What You Don’t See When You Leave

From the outside, it can look like freedom. And in some ways, it is. But what people don’t talk about is what comes after: The uncertainty.  The second-guessing.  The quiet pressure of knowing it’s now on you to make it work. There’s no structure handed to you anymore.  You have to build it yourself.

The Role of These Mornings

Now that the noise of that transition is gone, something else has taken its place. Space. The kind that feels unfamiliar at first, almost uncomfortable.

For so long, every part of our day was accounted for.  There was always something to respond to.
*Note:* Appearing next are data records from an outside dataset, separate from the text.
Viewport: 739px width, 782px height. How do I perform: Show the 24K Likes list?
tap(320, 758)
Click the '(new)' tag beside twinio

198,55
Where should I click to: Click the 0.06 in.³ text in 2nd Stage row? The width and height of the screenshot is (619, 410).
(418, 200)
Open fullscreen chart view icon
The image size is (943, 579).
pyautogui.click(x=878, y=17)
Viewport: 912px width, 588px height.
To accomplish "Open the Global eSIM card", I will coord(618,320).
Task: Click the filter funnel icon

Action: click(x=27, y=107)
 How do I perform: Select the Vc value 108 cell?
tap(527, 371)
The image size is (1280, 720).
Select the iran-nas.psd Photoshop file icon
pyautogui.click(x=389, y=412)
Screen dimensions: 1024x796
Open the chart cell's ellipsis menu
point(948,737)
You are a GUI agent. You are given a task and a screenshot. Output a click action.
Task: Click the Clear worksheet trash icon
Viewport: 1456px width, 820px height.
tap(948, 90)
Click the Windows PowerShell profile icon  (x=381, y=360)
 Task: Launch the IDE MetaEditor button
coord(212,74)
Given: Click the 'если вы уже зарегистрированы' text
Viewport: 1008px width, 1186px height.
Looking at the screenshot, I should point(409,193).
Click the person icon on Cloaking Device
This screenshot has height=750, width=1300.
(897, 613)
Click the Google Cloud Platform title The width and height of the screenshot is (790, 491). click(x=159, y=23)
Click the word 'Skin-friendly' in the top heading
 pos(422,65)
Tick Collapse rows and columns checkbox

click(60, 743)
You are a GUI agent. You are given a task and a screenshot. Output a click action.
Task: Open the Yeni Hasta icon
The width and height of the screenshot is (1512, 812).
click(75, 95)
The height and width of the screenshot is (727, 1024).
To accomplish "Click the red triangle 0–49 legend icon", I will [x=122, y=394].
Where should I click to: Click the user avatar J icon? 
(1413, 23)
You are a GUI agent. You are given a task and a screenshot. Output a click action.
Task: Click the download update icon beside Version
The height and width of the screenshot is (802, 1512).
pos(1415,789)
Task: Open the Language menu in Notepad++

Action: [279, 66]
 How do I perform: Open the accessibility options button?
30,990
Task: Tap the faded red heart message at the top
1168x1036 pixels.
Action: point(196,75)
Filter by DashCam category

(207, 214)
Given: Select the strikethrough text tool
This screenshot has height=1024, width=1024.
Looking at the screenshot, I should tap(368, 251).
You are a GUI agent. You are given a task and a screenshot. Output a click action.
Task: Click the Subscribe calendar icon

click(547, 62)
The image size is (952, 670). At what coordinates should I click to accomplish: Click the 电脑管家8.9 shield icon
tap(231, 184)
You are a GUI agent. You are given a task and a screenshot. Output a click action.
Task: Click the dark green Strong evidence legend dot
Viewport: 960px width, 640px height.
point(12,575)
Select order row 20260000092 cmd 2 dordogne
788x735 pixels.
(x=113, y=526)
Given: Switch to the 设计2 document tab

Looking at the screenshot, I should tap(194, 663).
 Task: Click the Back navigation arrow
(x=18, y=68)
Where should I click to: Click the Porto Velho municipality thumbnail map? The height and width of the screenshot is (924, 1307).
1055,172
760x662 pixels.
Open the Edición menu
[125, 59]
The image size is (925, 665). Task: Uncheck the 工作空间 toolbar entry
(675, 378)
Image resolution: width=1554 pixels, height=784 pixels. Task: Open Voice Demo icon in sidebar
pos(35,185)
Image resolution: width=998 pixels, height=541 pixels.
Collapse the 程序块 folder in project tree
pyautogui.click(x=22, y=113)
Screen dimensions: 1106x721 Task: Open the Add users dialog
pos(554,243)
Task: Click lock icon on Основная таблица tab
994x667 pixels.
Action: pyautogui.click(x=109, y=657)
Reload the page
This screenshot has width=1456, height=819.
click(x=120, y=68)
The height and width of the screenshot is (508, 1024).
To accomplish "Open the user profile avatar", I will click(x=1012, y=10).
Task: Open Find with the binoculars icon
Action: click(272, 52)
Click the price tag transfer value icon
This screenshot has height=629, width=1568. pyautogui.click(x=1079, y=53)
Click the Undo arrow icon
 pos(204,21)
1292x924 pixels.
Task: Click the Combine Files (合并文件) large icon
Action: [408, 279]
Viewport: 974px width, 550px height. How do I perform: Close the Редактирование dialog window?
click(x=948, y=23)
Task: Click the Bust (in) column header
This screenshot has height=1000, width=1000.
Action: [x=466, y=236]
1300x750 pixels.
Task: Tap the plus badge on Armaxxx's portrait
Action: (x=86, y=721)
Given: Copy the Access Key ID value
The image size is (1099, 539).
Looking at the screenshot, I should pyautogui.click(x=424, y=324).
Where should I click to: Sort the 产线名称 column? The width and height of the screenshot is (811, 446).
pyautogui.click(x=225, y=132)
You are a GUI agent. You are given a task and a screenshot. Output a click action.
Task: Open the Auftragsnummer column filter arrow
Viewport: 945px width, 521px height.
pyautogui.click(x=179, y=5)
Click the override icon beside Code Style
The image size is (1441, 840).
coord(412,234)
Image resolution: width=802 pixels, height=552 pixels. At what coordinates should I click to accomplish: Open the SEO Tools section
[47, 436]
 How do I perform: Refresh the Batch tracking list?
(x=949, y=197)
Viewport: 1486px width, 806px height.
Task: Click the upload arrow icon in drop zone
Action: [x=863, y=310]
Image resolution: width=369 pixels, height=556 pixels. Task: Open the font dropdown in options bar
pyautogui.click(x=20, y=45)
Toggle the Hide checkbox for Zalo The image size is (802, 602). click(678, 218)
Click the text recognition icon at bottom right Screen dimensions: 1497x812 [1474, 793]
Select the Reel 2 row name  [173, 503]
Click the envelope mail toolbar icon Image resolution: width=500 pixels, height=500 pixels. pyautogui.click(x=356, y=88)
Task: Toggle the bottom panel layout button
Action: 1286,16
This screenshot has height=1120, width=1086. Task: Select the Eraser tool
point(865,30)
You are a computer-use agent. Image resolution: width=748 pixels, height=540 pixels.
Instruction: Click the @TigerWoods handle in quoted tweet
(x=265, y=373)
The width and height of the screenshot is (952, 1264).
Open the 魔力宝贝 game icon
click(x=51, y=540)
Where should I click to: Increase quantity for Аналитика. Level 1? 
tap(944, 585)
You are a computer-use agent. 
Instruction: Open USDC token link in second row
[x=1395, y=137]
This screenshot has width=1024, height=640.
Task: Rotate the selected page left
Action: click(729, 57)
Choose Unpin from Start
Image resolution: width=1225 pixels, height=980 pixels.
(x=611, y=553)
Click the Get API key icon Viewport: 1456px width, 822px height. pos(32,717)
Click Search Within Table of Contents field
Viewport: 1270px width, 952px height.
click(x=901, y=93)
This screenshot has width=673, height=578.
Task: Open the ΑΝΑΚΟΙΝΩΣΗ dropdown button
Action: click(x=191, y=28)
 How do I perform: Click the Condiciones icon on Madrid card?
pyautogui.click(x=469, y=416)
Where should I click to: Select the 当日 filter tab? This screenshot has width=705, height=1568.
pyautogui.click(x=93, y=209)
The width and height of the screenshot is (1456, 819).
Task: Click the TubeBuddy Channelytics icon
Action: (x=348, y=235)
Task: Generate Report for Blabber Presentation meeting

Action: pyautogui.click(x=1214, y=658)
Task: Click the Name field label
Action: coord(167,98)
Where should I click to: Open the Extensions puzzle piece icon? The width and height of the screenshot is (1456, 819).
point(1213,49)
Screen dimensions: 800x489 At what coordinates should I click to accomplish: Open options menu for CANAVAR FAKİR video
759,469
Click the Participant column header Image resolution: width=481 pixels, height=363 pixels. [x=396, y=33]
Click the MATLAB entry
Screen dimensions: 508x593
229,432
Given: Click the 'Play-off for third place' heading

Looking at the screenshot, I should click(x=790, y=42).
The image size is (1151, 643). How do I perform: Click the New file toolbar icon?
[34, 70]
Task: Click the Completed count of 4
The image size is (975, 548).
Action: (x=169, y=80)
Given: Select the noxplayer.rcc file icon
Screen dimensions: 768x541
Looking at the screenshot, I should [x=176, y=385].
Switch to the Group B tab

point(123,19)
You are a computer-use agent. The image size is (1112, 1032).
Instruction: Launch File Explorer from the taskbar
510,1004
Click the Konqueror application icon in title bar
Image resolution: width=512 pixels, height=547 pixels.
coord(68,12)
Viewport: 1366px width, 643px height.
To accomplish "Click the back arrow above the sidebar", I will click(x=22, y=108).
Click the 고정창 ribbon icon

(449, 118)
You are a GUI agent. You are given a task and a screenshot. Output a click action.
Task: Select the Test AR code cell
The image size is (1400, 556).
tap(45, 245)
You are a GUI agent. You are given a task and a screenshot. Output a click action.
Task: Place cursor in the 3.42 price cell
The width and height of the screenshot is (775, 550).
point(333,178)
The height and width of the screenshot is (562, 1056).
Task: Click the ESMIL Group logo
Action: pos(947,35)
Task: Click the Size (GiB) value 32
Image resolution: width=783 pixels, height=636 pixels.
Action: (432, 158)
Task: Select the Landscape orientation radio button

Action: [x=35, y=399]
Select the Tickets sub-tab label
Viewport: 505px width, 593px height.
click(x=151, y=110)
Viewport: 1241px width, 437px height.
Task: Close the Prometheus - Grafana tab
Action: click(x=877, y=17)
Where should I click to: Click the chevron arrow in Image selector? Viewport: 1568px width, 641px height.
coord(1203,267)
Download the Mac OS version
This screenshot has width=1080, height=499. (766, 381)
Something pulling our attention somewhere else. And then suddenly… there wasn’t.  Just quiet. At first, it felt like something was missing. But over the past few weeks we realized nothing was missing.  We were just finally hearing ourselves without all the noise around us.

And that’s what these mornings have become.  A way to sit down before the outside world creeps back in.  There’s no agenda here. Some mornings we talk about creative ideas or projects.  Some mornings we don’t.  But that’s not the point. The point is creating enough space for something real to show up.

And in that space, slowly, we’re finding our rhythm.

Lost Wolves Creative

This isn’t about escaping structure.  It’s about building a life that actually feels like ours.  A life that we live on our own terms. Some days, that starts with something as simple as a cup of coffee.  And the willingness to sit still long enough to feel what’s true.